Una rivoluzione culturale Il progetto di istituzione delle Aree sensibilizzerà anche l’opinione pubblica su un verità che i pescatori conoscono molto bene: il mare non è una risorsa infinita e inesauribile. E’ semmai un bene da amministrare con molta saggezza e con l’aiuto di regole che dovranno essere rispettate con implacabile severità. Basta, dunque, con le tecniche di pesca distruttive e sì al rispetto e all’uso intelligente dei metodi naturali di ripopolamento.
«Ma attenzione- ha spiegato il professor Cau - non si creda che nelle aree di ripopolamento la pesca sia vietata in maniera assoluta. I concessionari delle aree stesse potranno prelevare le aragoste che avessero i requisiti richiesti dalle norme comunitarie. Bisogna fare, insomma, il ragionamento che si fa quando si colgono i fichi. Quelli che non si raccolgono quest’anno non potremmo certo mangiarli l’anno prossimo».

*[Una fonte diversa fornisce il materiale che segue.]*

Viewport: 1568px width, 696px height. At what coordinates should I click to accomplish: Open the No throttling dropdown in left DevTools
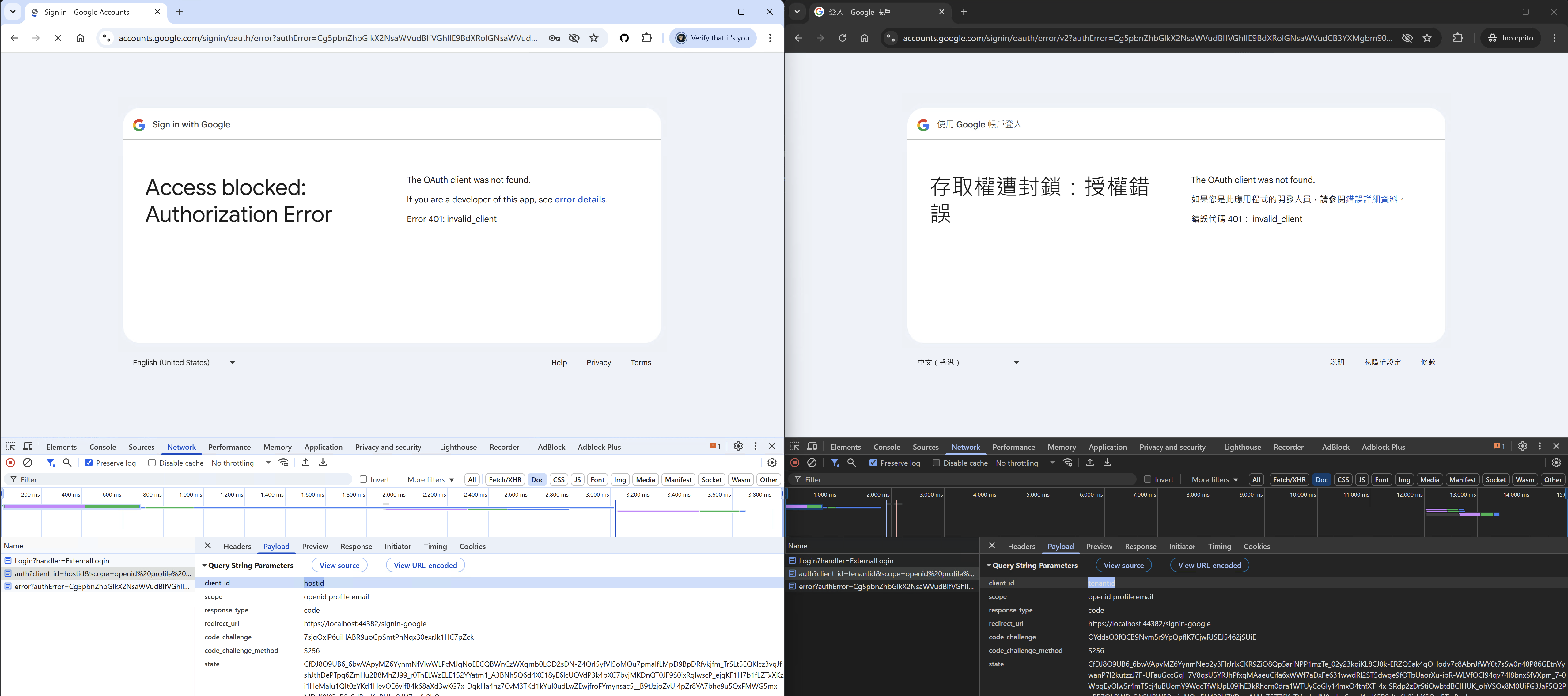pyautogui.click(x=241, y=463)
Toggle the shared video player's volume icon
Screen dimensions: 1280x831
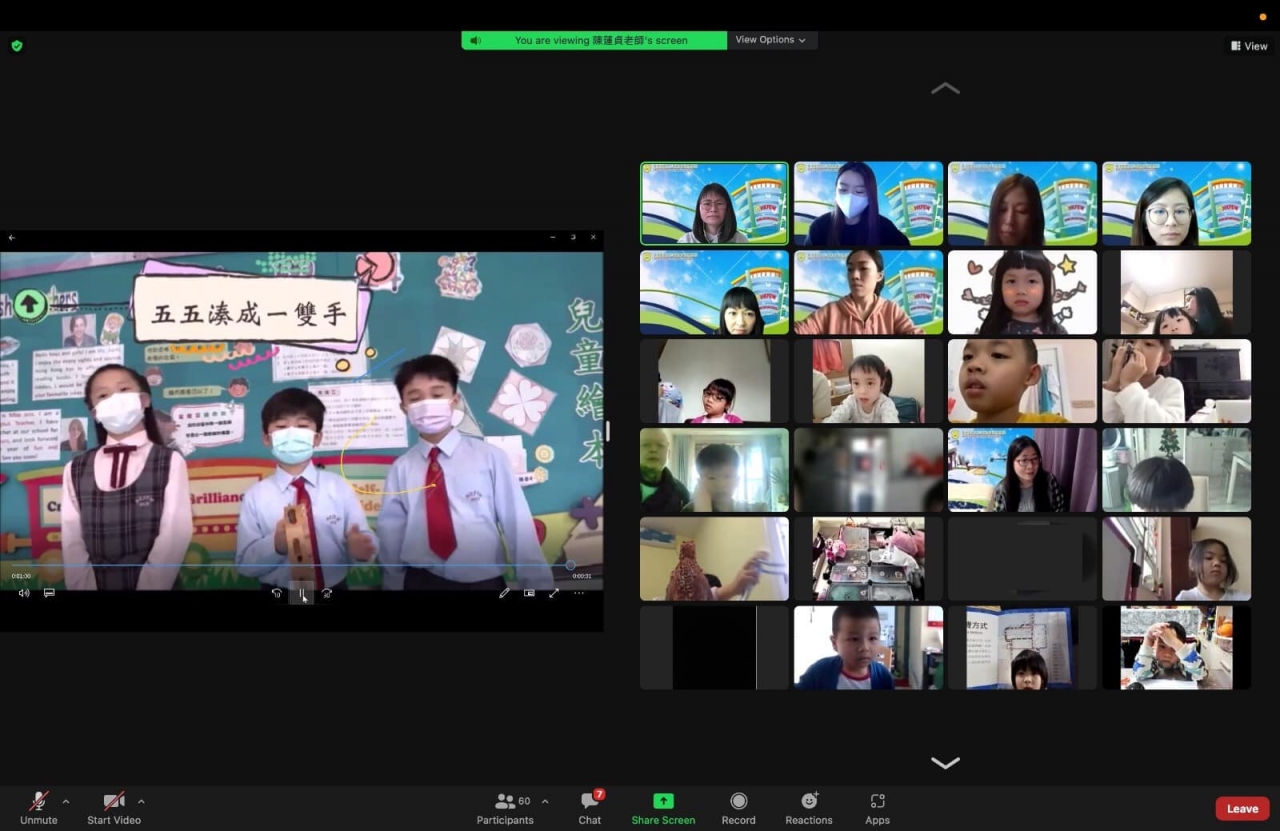24,593
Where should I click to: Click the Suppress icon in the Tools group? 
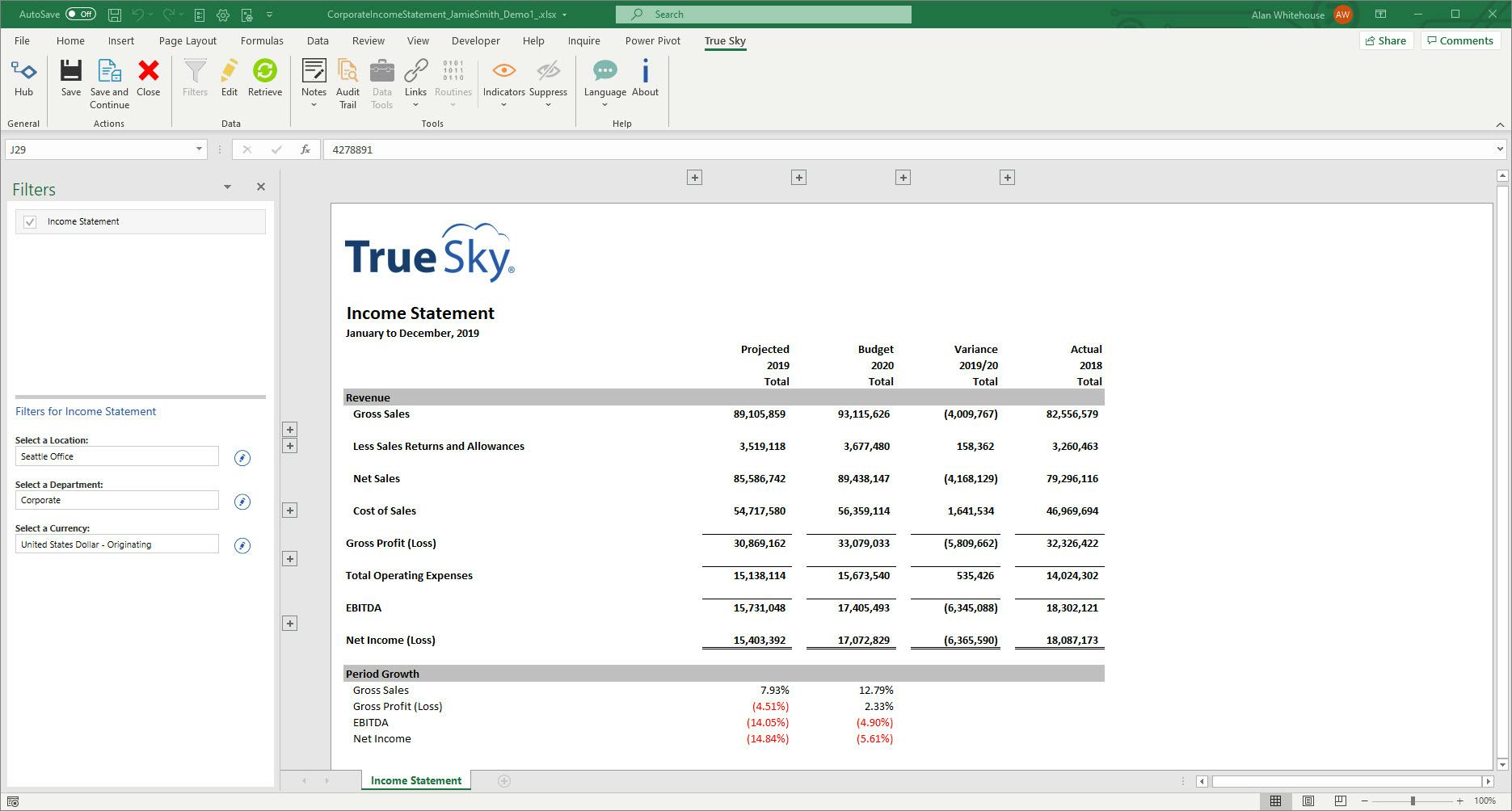(x=549, y=78)
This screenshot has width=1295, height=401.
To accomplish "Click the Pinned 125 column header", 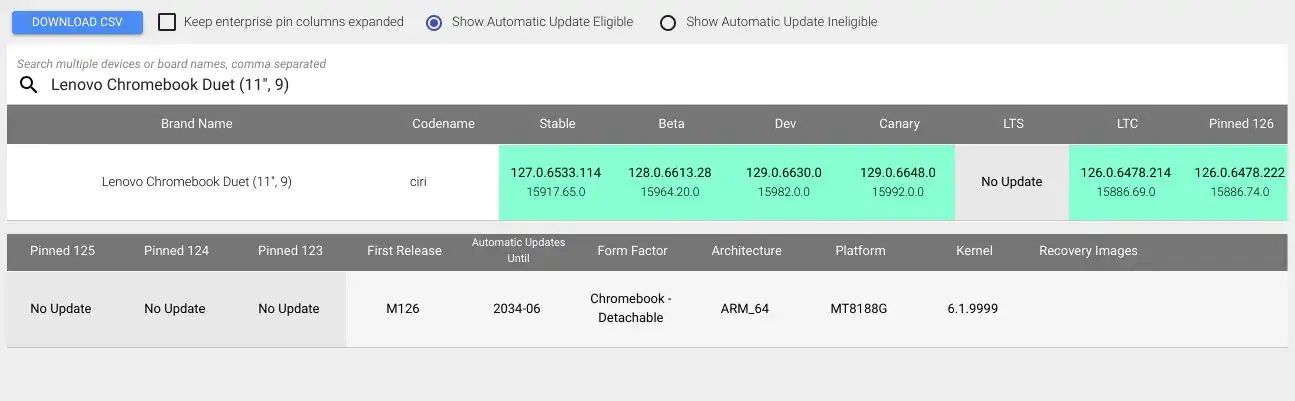I will pyautogui.click(x=63, y=251).
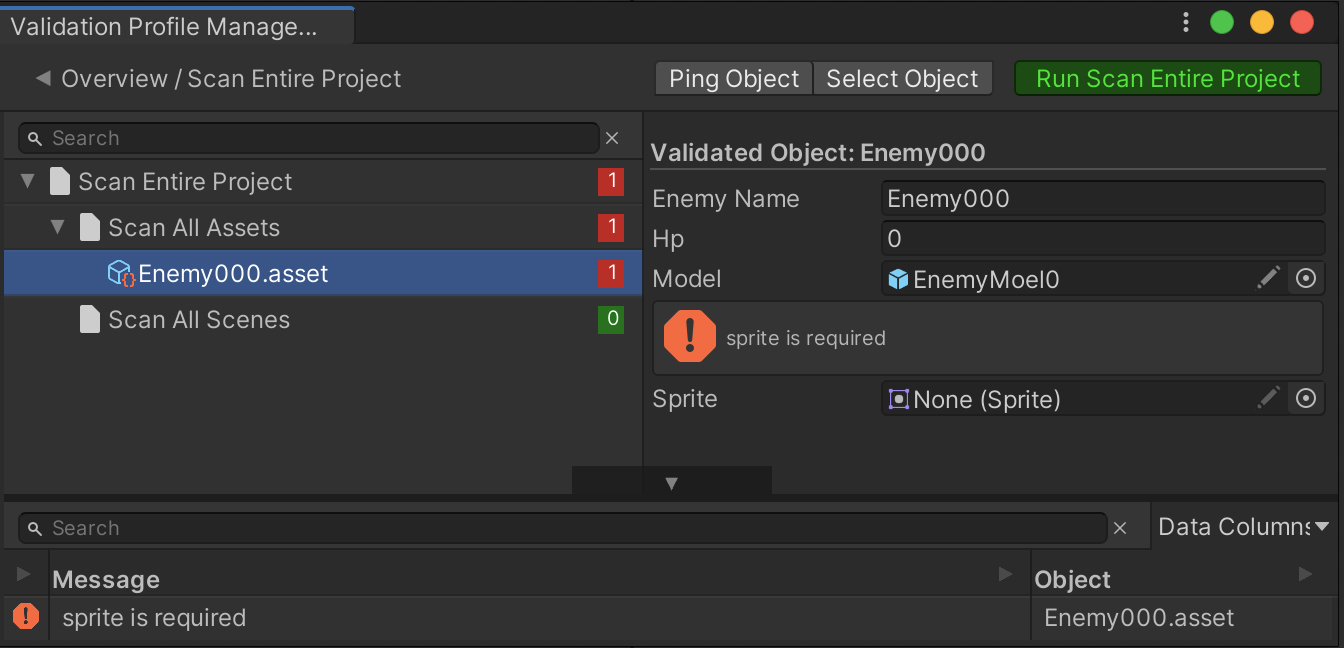Open the three-dot window menu at top right
The image size is (1344, 648).
click(1185, 21)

«Pensiamo - ha detto l’assessore Prato - che il ripopolamento dell’aragosta innescherà un circolo virtuoso che coinvolgerà tutta l’ittiofauna e quindi contribuirà a far tornare pescose le nostre coste, oggi gravemente depauperate. I costi del progetto, per i primi tre anni, saranno a totale carico del pubblico, poi la pesca in queste aree sarà regolamentata secondo determinate norme condivise dalle marinerie. L’intenzione è partire subito già dai primi di settembre con un’area test, che potrebbe essere quella di Castelsardo. A ruota seguiranno le altre in tutta l’Isola».